None of this should be misconstrued to mean that Huntington has courageously shed his liberal mettle to fight "our" battle against the war on the inside Washington track. The use of phony arguments for opportunistic purposes is no defense of character; when successful, it leads to even greater breaches of principle to achieve further ends. The difference between a purely academic and a Washington-oriented liberal may seem only stylistic, but it is huge; Huntington clearly falls into the second category. If he succeeds in getting into government, he will doubtless become immersed in the bureaucratic propaganda and self-sustaining rationales that he willingly uttered to gain entree. It is instructive to remember that Henry Kissinger was known as a strong Vietnam dove in his final years at Harvard, and even he never saw fit to imply praise for the mass killing and forced migration of Vietnamese civilians as Huntington does in Foreign Affairs.

Nor do men who aspire to service in government free themselves from such calculated behavior when they are outside Washington, because, in most cases, they are quite eager to return as soon as possible.
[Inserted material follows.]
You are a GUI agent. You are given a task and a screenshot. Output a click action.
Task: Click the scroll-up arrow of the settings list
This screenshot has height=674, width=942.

When Huntington wrote his Foreign Affairs article, he had not given up hope of ever working for the government again, and he was conscious of maintaining his "credibility" in Washington. Thus it was necessary for him to discuss urbanization in ugly, callous terms. And whether he "meant" it or not, the language he used cannot by any measure be described as humane or civilized.

TO STATE the matter another way, the standards of teaching and of government service in the Washington of the 1970's are really quite antithetical. Without a fundamental overhaul in the way officials debate issues and make decisions, while those in government are obliged to lie and distort to each other as frequently as their government lies and distorts to its public, scholars entering government will continue to make real compromises on principle if their work has not already departed from the norms of academic interchange. And as in the case of Huntington's discussion of urbanization, their published writings will inevitably sour the level of public discourse, and contribute to the destruction of linguistic and intellectual standards. The issue of the academic in government is a complex and subtle one; but there is a point where the two principles conflict, and no individual can be faithful to both if he performs one of them well.